The first line of Machiavelli's 'Discourses on Livy' goes like this '

 Although the envious nature of men has always made it no less dangerous to 
 find new modes and orders than to seek unknown waters and lands, because 
 men are more ready to blame than to praise the actions of others, 
 nonetheless, driven by that natural desire that has always been in me to 
 work, without any respect, for those things I believe will bring common 
 benefit to everyone, I have decided to take a path as yet untrodden by 
 anyone, and if it brings me trouble and difficulty, it could also bring me 
 reward through those who consider humanely the end of these labors of mine. 
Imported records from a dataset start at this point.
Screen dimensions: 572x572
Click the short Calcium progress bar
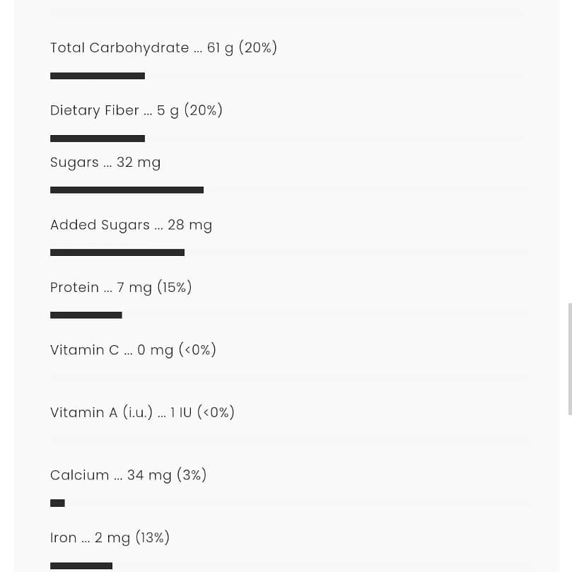(57, 503)
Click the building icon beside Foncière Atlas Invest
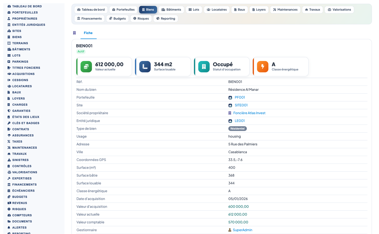The image size is (379, 234). pos(230,113)
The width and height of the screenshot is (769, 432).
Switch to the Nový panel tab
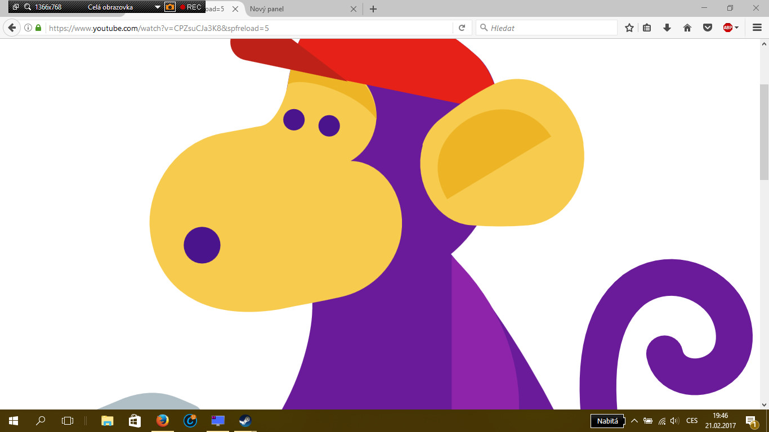tap(293, 9)
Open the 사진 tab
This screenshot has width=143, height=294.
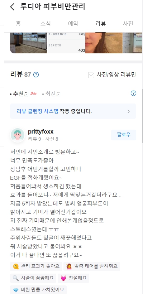pyautogui.click(x=128, y=24)
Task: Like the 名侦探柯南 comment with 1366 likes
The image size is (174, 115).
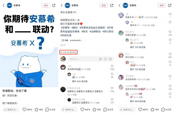Action: click(x=112, y=66)
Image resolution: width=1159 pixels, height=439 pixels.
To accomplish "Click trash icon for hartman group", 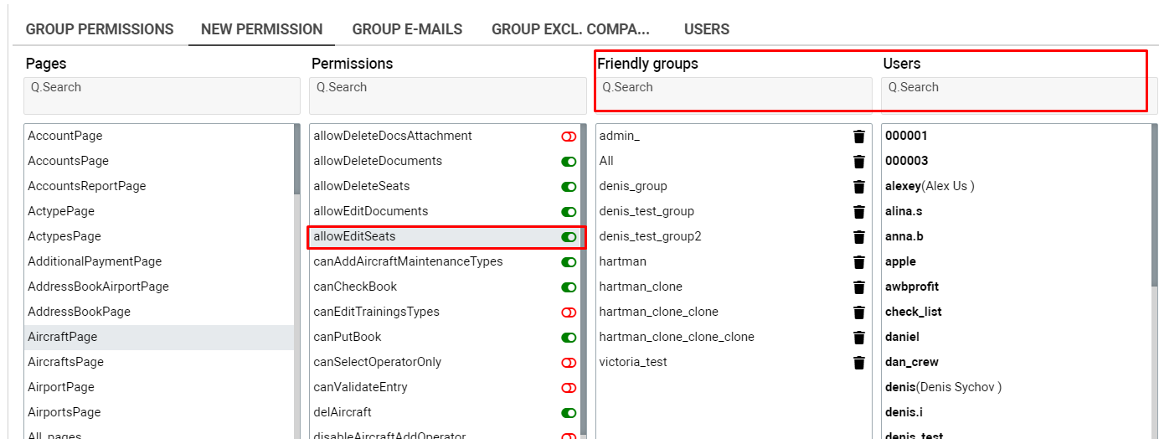I will 858,262.
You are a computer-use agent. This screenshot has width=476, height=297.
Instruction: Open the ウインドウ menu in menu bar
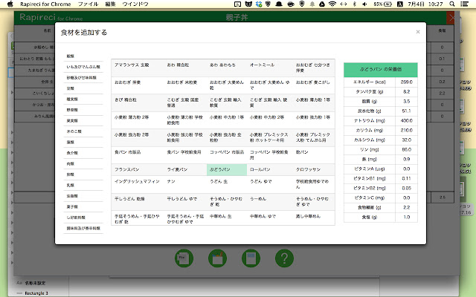(x=135, y=4)
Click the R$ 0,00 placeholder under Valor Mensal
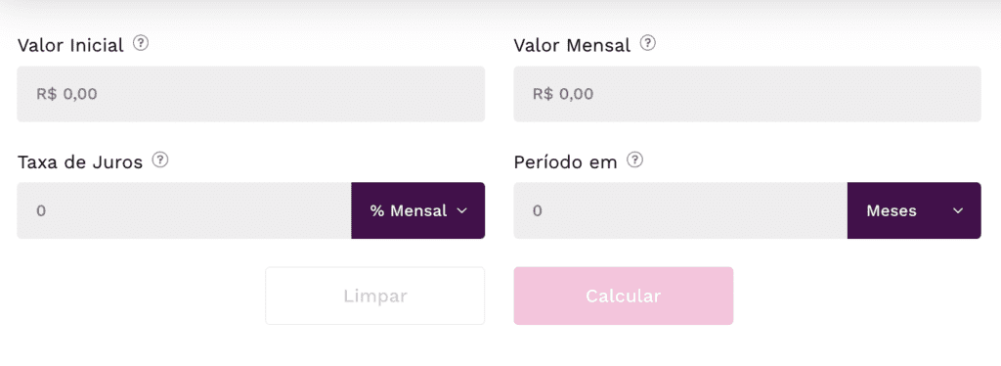The width and height of the screenshot is (1001, 366). coord(563,95)
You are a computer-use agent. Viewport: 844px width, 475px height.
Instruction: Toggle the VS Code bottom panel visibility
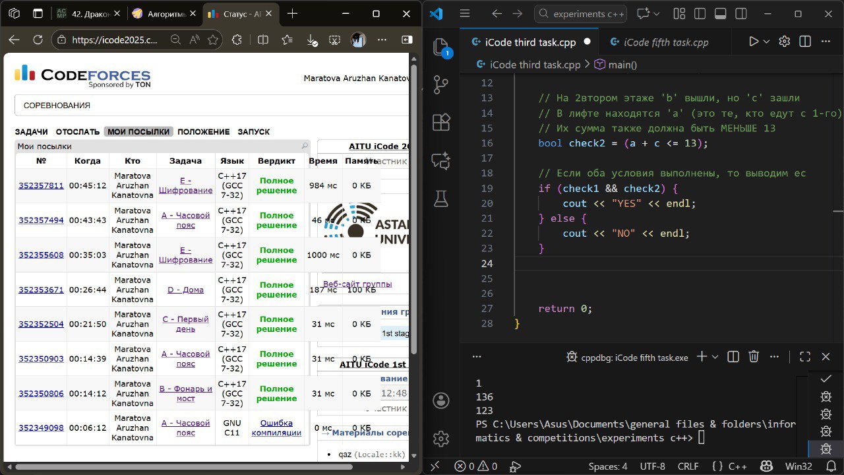(720, 14)
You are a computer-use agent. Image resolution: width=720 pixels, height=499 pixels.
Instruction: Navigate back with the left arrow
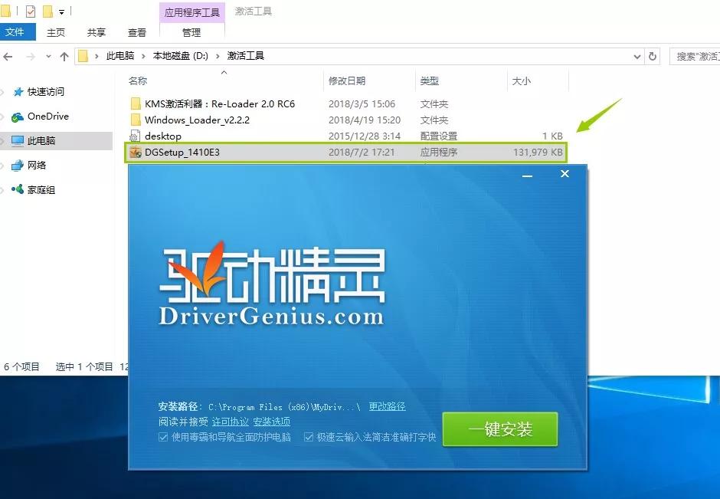point(8,55)
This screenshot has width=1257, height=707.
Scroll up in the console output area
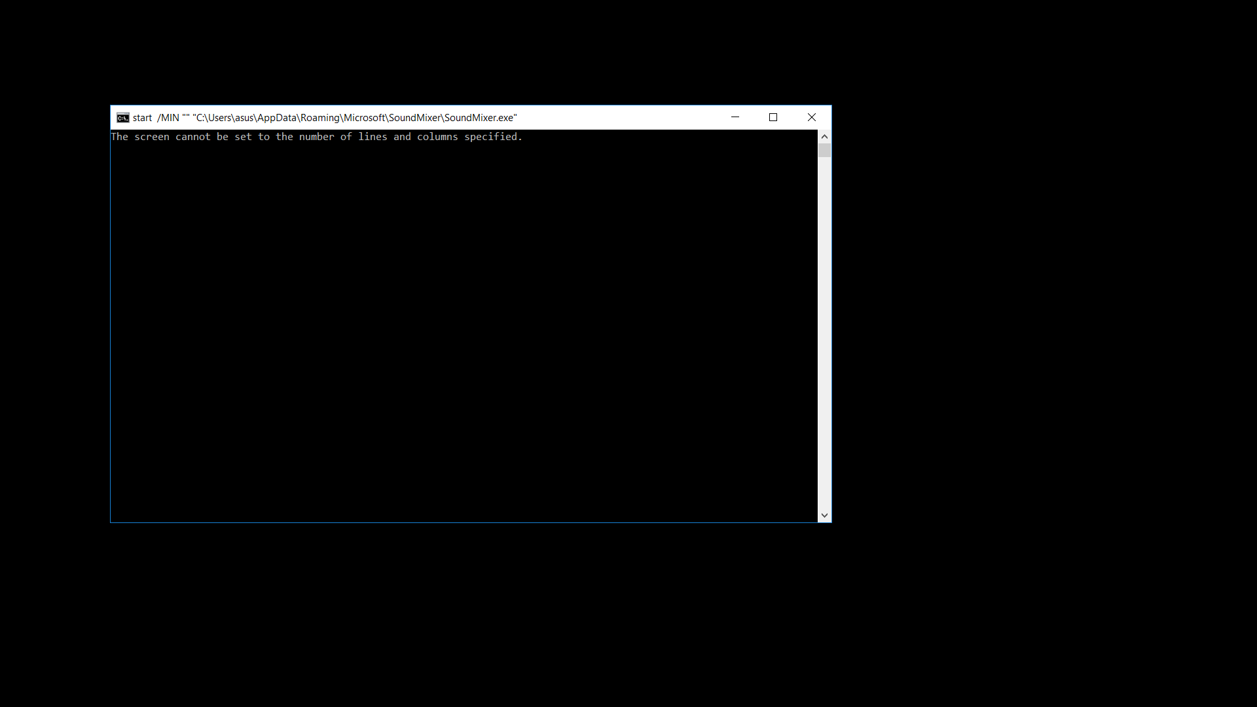[x=824, y=136]
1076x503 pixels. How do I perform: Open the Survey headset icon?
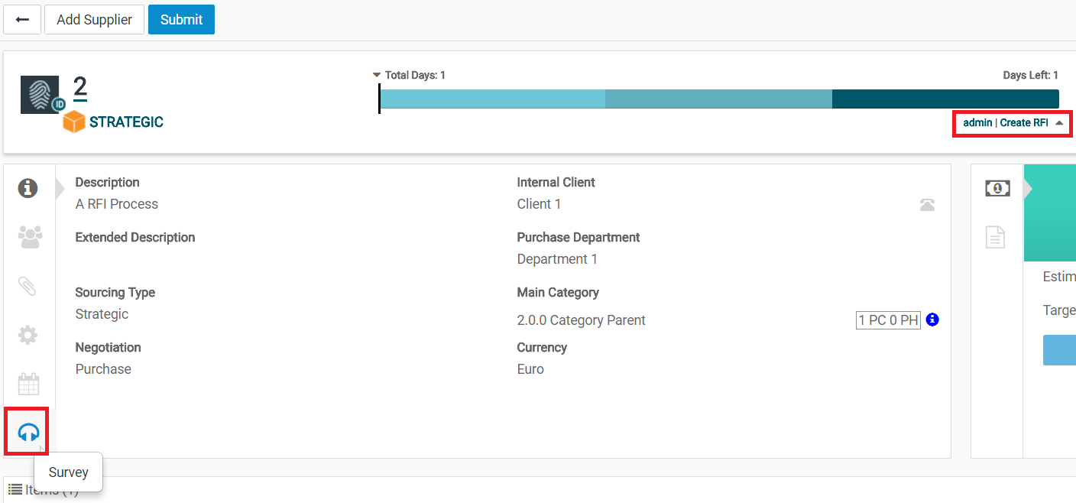click(28, 433)
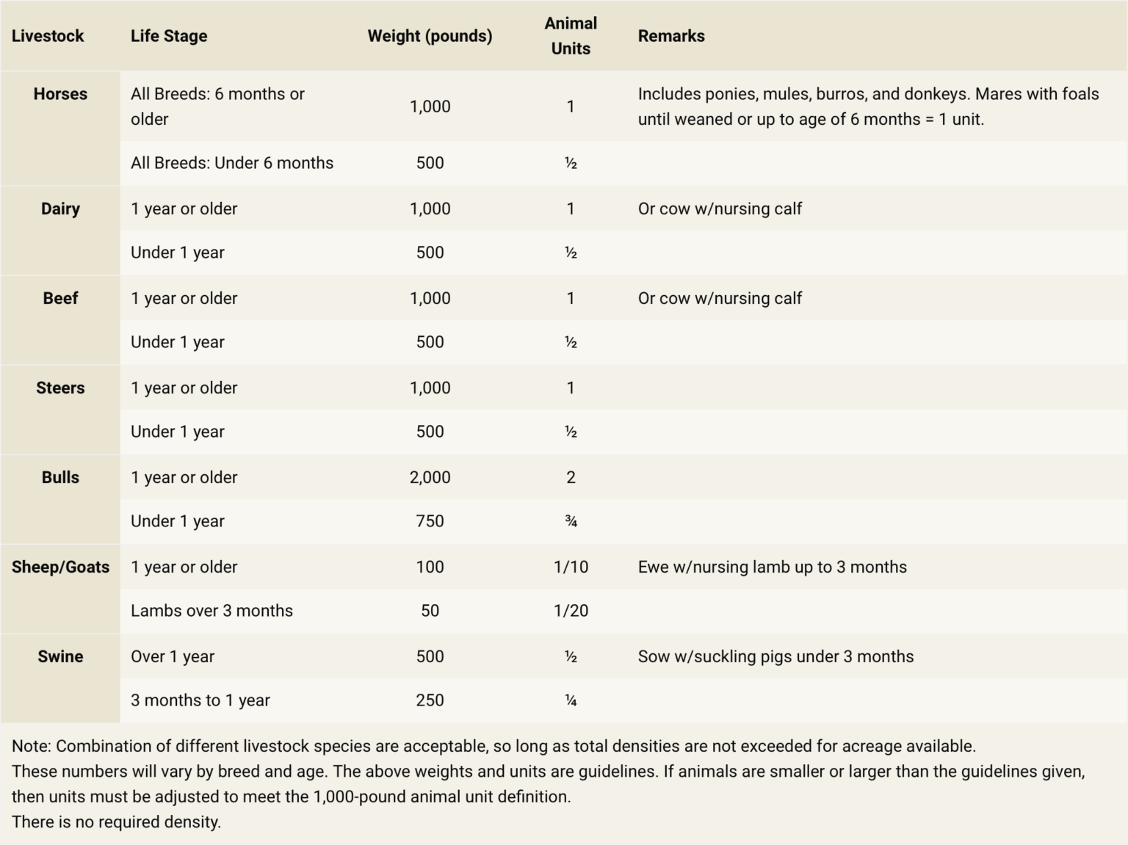Select the Remarks column header
The image size is (1128, 845).
coord(671,36)
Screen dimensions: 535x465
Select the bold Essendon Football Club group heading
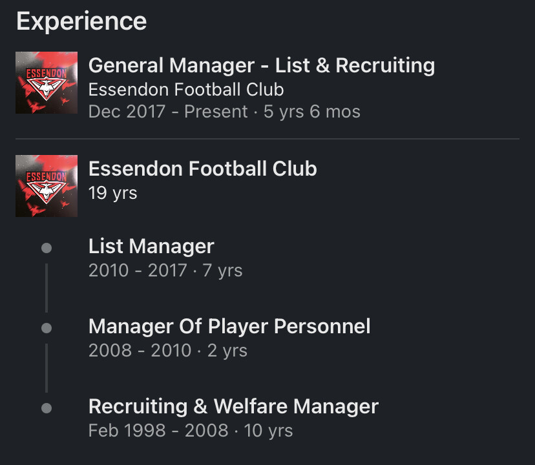pyautogui.click(x=203, y=169)
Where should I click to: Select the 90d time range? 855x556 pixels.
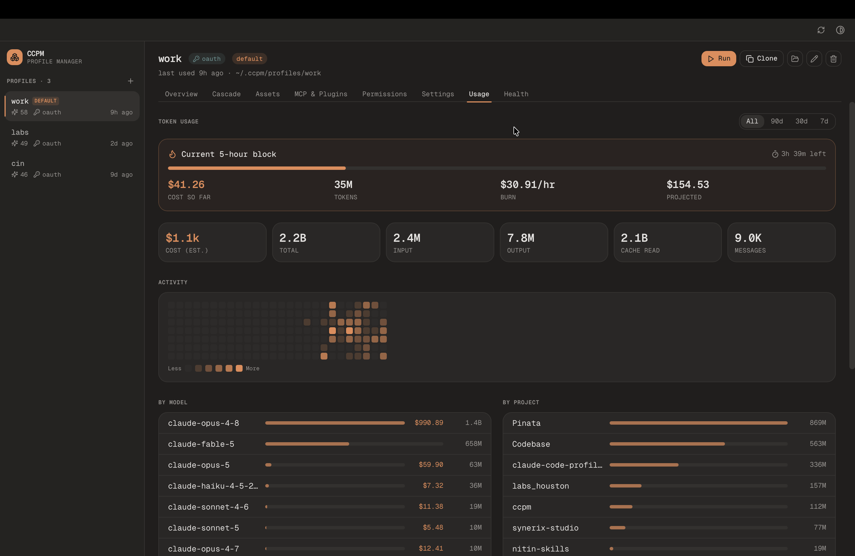point(777,121)
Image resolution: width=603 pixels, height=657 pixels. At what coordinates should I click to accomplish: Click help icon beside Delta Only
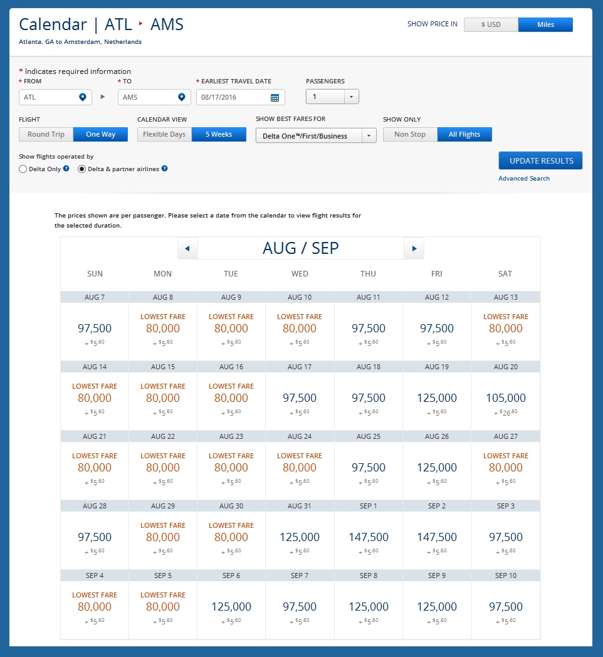66,169
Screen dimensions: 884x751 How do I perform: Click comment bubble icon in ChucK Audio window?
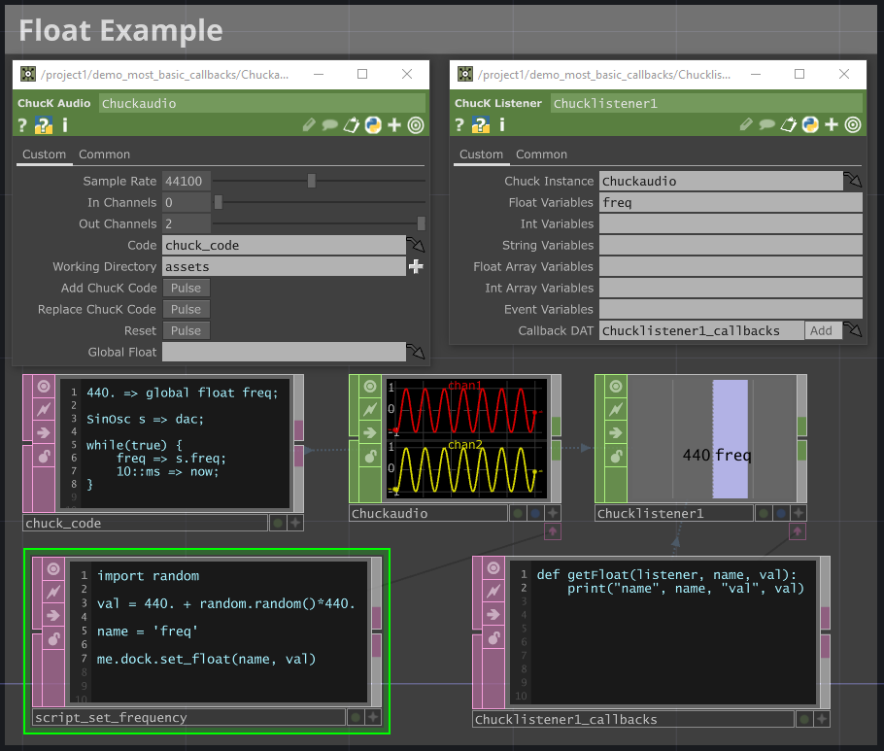(330, 124)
He offers both an empirical opinion, and his own perspective for choosing altruism. I think a case could be made, that we are absolutely bounded by our biases. And our biases could be in favor of either a strong principle of some kind, or maybe even one of general nihilistic resignation. But there is considerable malleability on what biases we choose to drill into ourselves. Or what society motivates its members to pursue. As Machiavelli says, there has to be a will to reach unknown waters and lands, or in modern times distant planets, or new technologies. A good part of free thought comes down to convincing people that there are utilitarian advantages to free thought, even when going with the herd might seem to be safe at first sight. Freud, Schopenhauer, and Ayn Rand offer great perspectives on this question.